Everything that I loved about Raiders of the Lost Ark is also present in this movie, only just a bit different. The Middle Eastern flavor has been replaced with a South Asian flair. The backdrop of Egypt is replaced with India. The Nazis are swapped out for the mythical Thugee cult. But make no mistake, there’s still plenty of crypt crawling and trap dodging in this adventure. For all of the historical accuracies we get in this new movie, there’s also a healthy does of fantasy on the menu as well. Who could ever forget the scene where the cult shaman rips the heart out of the chest of a human sacrifice with his bare hands only see the still-beating heart burst into flames moments later? Or what about the now legendary “dinner scene”? What kid in the mid-80’s wasn’t completely grossed out to see snake surprise and chilled monkey brains being served to a table of distinguished guests? These scenes were absolutely iconic to me a child. Today, however, they often draw criticism as being culturally insensitive or downright racist. Personally, I can’t get behind that line of thinking. Even as a child, I knew very well that nothing from that scene was real. Never once did I ever feel repulsed by Indian culture as a result of what I saw in this movie. I think that people often forget that once upon a time, the cultures of the world were not as connected as they are now in today’s digital age. Places like India were still very exotic to most Westerners in the mid-80’s. This made it the perfect setting for fantastic adventures to be told (even if there was a little embellishment). Today, it’s actually much harder to invoke a sense of wonder on the screen. Perhaps this is why Indiana Jones was so popular when it was first released. It wasn’t science fiction, but it also wasn’t completely rooted in reality either. It took bits and a pieces of real world lore and mythology and examined them under the light of fantasy. To me, that’s the perfect recipe for a truly unforgettable adventure. It’s what makes Indiana Jones and the Temple of Doom such an amazing film. It’s a fun romp filled with action and mystique. It’s pure escapism. Sadly, they don’t make films like this anymore and arguably, we need them now more than ever.

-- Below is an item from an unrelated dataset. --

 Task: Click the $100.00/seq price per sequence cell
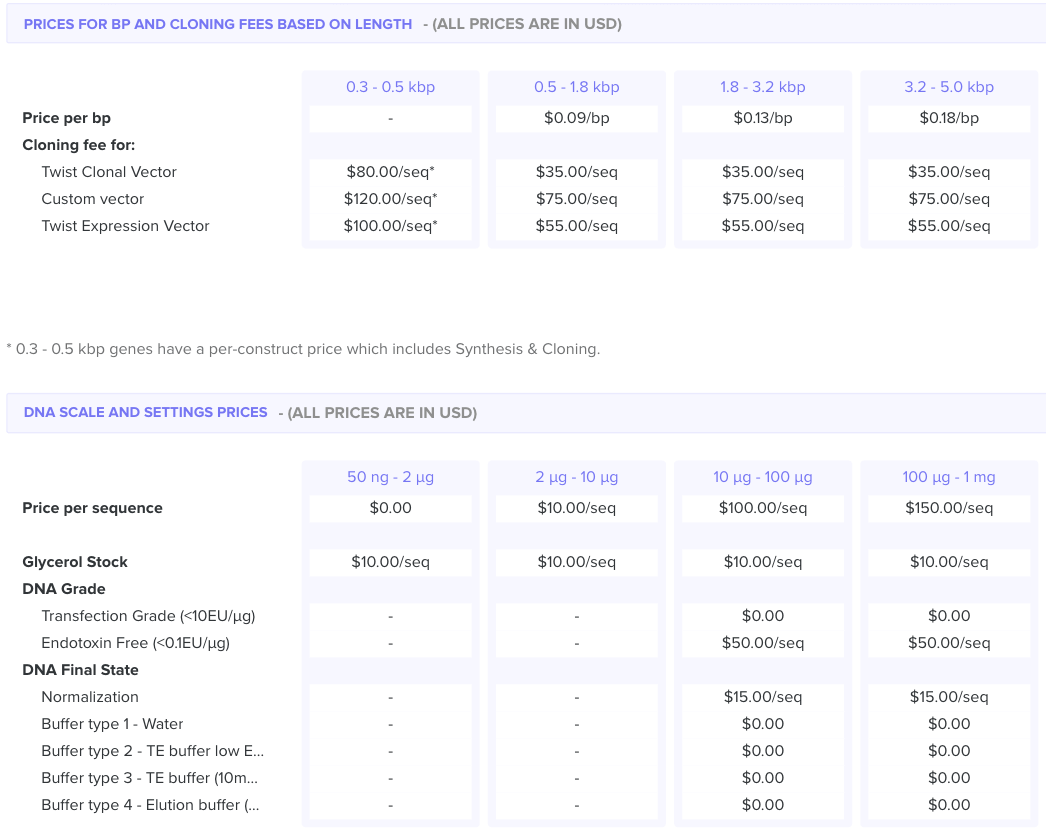pos(762,508)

With all that being said, Indiana Jones and the Temple of Doom is another must-see film from the annals of my youth. If you’ve never had the pleasure of enjoying this movie, I can’t recommend it enough. Being a part of the Lucasfilm family, the Indiana Jones franchise is now owned by Disney. These days, most people fire up Disney+ if they want to watch this filmThat’s fineThe 4K version of the film is available on Disney+ without any content changes or modifications. It looks amazing in streaming. But as always, as a collector, I often recommend physical media. When it comes to physical copies there are a few options out there. By far, the best physical version of the movie is the 4K UHD disc-version. As best as I can tell, this is the same 4K version that streams on Disney+. This 4K release of the film is absolutely gorgeous and looks amazing on modern screens. Of course, if you don’t have a 4K television, there’s also a Blu-ray release that looks pretty good. But if you can, I highly recommend the 4K transfer for the best color and detail.